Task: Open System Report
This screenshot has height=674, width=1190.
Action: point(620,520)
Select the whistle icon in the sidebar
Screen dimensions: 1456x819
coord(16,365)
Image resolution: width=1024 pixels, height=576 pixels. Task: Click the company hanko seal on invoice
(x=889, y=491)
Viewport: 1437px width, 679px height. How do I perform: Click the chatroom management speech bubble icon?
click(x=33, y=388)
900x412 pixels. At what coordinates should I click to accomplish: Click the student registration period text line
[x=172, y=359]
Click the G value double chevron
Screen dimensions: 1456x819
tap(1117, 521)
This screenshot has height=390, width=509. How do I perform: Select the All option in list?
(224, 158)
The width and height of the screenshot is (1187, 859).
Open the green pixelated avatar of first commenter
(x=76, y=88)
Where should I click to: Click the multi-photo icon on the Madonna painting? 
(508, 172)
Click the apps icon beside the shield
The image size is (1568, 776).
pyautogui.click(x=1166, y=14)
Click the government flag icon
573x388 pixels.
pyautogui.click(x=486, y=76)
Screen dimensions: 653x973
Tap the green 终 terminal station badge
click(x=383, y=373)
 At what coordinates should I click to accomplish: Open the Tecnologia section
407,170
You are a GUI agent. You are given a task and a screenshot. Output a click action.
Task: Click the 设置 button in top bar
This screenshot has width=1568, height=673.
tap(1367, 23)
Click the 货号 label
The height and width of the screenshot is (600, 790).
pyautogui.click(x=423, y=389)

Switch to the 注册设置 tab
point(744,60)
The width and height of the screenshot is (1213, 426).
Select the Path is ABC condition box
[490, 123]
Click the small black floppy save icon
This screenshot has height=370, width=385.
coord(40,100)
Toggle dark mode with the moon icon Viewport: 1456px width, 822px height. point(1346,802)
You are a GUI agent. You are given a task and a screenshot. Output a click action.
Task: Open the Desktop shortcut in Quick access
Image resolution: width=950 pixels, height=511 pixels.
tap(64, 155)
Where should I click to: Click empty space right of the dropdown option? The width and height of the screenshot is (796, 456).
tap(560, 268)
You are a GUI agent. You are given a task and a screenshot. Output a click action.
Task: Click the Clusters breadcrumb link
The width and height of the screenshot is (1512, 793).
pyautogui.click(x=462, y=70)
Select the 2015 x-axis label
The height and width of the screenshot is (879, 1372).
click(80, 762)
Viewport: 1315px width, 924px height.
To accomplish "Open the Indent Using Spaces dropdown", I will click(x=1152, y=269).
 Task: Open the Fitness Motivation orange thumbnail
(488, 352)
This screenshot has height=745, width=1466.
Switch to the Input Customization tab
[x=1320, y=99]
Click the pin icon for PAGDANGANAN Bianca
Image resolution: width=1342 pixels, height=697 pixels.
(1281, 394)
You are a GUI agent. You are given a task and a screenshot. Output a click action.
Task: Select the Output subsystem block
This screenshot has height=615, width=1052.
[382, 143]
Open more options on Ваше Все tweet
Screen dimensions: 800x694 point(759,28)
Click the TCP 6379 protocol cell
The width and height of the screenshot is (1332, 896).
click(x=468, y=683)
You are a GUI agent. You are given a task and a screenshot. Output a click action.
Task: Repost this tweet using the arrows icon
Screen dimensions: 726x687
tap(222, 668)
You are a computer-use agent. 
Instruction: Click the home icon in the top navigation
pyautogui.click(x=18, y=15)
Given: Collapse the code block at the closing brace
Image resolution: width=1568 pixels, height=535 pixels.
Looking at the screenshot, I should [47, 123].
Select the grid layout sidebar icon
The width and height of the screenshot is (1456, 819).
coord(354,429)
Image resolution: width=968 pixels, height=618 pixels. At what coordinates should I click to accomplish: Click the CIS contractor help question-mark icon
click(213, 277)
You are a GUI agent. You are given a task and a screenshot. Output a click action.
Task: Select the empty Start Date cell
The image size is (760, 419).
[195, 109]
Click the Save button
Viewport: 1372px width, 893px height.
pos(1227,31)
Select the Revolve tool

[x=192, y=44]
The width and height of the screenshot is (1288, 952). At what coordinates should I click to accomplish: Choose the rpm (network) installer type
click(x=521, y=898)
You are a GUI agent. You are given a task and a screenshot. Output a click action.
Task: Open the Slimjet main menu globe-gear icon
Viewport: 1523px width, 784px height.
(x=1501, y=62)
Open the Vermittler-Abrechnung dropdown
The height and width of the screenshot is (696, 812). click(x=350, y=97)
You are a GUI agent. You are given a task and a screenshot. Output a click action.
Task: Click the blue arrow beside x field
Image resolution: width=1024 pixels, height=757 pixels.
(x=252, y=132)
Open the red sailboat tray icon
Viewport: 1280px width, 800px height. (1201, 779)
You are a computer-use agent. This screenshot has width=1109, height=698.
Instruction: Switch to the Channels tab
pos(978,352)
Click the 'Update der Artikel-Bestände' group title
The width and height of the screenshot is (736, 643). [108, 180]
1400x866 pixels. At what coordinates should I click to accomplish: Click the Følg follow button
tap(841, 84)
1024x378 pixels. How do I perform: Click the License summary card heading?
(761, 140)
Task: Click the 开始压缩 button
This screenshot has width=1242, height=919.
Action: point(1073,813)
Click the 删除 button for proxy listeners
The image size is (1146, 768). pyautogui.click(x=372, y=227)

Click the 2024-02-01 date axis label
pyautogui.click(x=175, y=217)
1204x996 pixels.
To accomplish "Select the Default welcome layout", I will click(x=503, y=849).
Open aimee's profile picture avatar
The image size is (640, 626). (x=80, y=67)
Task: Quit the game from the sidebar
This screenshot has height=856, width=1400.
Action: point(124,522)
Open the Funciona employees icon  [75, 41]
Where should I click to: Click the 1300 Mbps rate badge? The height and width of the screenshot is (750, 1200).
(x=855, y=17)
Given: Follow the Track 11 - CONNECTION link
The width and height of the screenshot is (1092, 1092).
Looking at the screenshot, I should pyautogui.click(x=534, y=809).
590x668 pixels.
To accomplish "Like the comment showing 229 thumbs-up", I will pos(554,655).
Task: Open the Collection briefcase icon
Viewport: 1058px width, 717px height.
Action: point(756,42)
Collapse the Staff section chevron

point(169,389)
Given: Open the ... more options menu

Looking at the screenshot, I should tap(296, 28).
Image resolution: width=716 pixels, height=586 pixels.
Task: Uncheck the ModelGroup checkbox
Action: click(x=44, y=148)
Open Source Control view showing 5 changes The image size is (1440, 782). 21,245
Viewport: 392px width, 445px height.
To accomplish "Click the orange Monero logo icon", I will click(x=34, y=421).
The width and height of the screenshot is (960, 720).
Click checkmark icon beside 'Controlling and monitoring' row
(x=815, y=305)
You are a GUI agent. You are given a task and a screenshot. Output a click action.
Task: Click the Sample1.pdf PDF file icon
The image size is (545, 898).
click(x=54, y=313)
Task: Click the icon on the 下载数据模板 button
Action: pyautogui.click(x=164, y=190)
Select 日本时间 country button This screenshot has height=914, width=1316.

——————

» **Short exercise**
Please render the part of the records above that opens with the line containing "This screenshot has height=390, width=509." and closes with the line containing "point(744,60)" as a numbered list, leaving out blank lines. Include both of those lines, and list nothing outside that part.

» **Final result**
1. This screenshot has height=390, width=509. How do I perform: Select the All option in list?
2. (224, 158)
3. The width and height of the screenshot is (1187, 859).
4. Open the green pixelated avatar of first commenter
5. (x=76, y=88)
6. Where should I click to: Click the multi-photo icon on the Madonna painting? 
7. (508, 172)
8. Click the apps icon beside the shield
9. The image size is (1568, 776).
10. pyautogui.click(x=1166, y=14)
11. Click the government flag icon
12. 573x388 pixels.
13. pyautogui.click(x=486, y=76)
14. Screen dimensions: 653x973
15. Tap the green 终 terminal station badge
16. click(x=383, y=373)
17.  At what coordinates should I click to accomplish: Open the Tecnologia section
18. 407,170
19. You are a GUI agent. You are given a task and a screenshot. Output a click action.
20. Task: Click the 设置 button in top bar
21. This screenshot has width=1568, height=673.
22. tap(1367, 23)
23. Click the 货号 label
24. The height and width of the screenshot is (600, 790).
25. pyautogui.click(x=423, y=389)
26. Switch to the 注册设置 tab
27. point(744,60)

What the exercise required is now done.